··· Material for this task
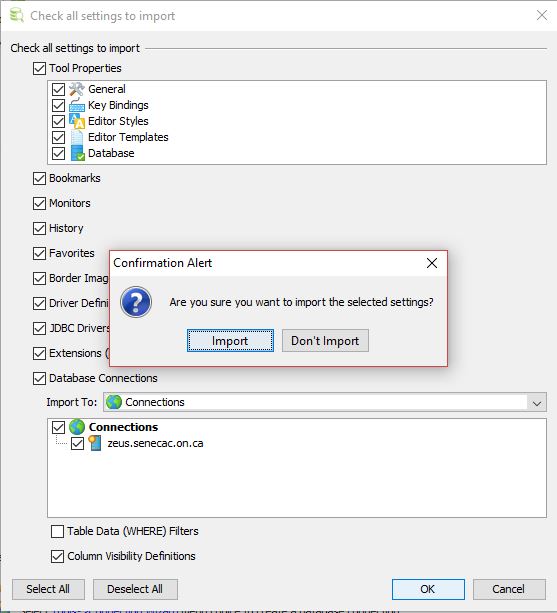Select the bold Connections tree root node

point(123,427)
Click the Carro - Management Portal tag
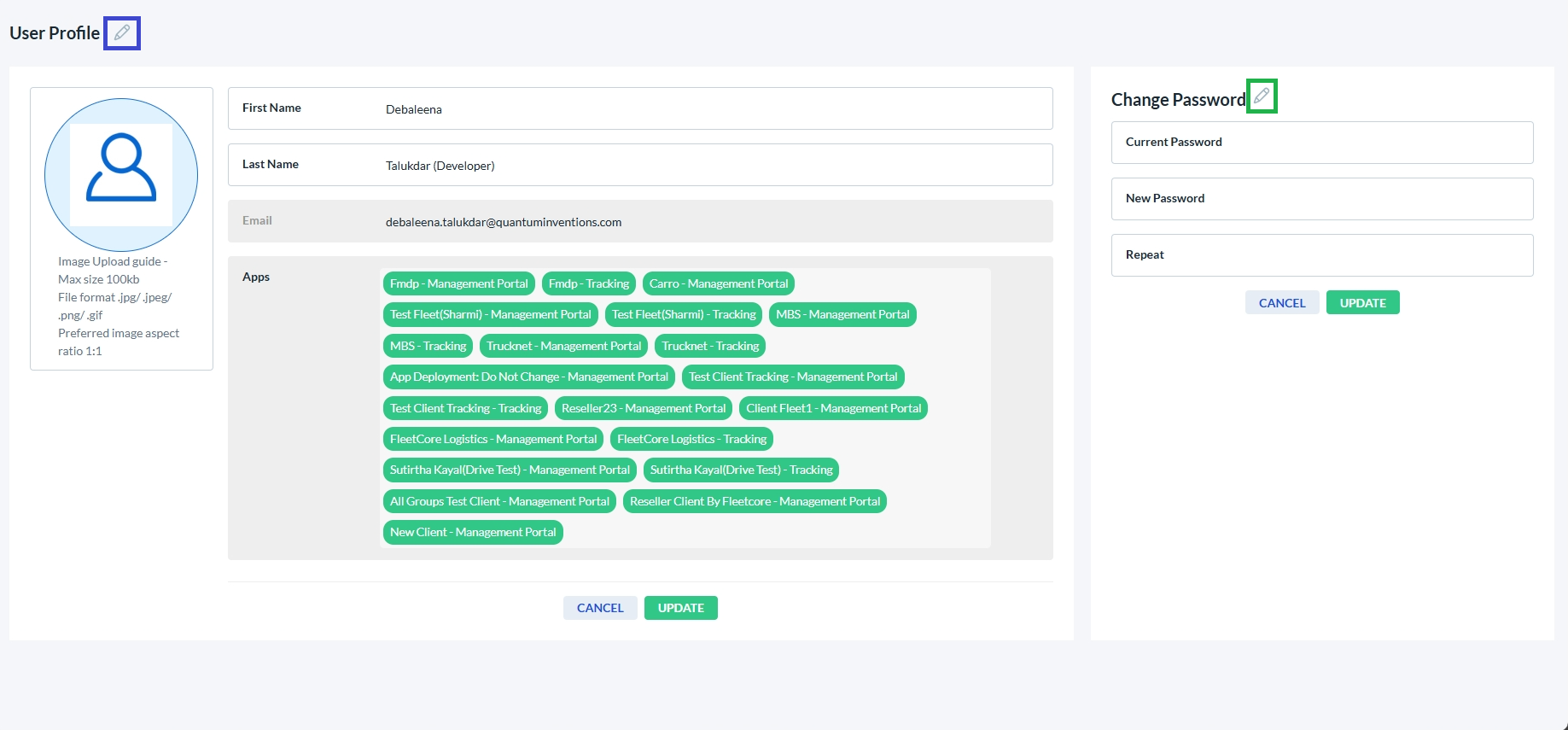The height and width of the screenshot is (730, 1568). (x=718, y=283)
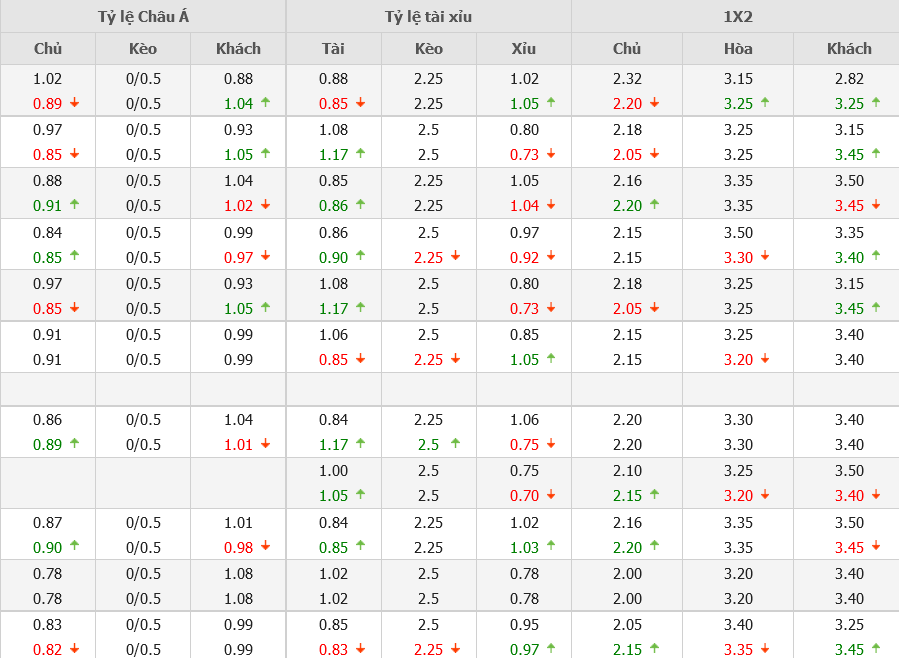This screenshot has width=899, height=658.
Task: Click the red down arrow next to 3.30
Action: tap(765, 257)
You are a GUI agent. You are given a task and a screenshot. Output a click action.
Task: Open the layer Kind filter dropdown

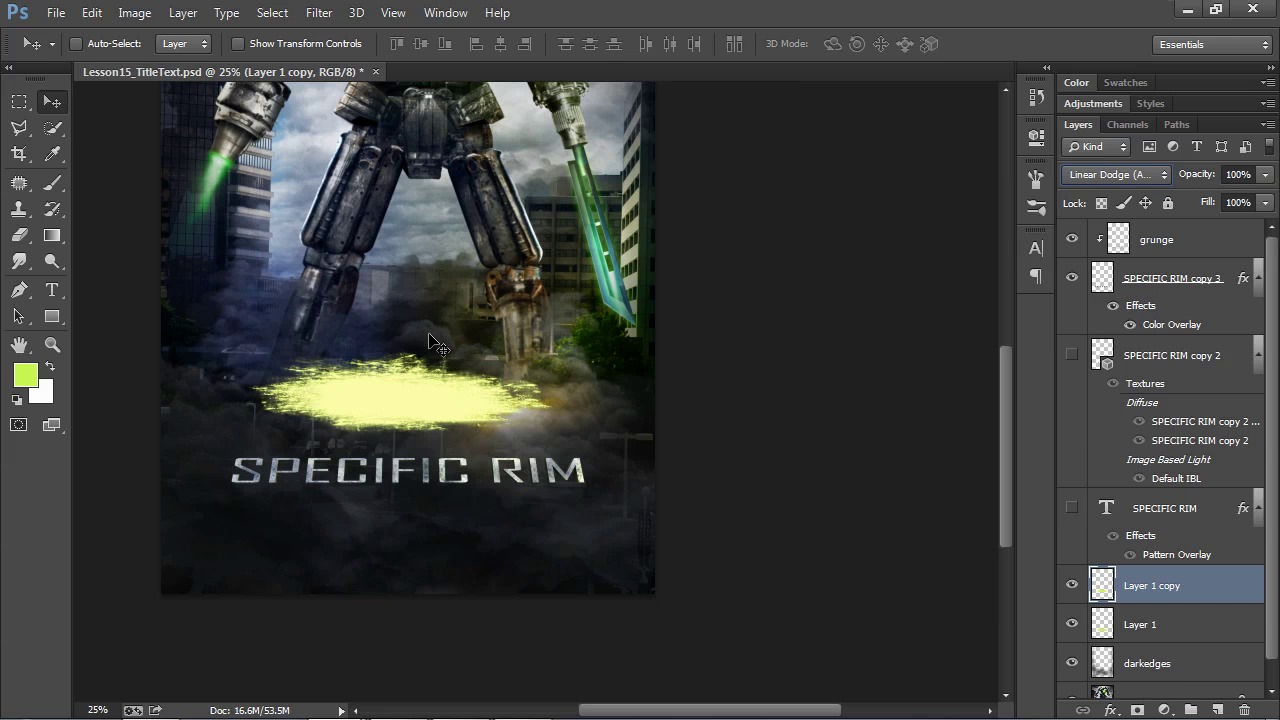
······
#### Directions for this task:
Could you repeat the stretch of the listing from the line containing "You are a GUI" through the end of the listing, swapping "dropdown" for "menu" and changing nothing else? Omit the pictures from your answer.

#### Exercise solution:
You are a GUI agent. You are given a task and a screenshot. Output a click action.
Task: Open the layer Kind filter menu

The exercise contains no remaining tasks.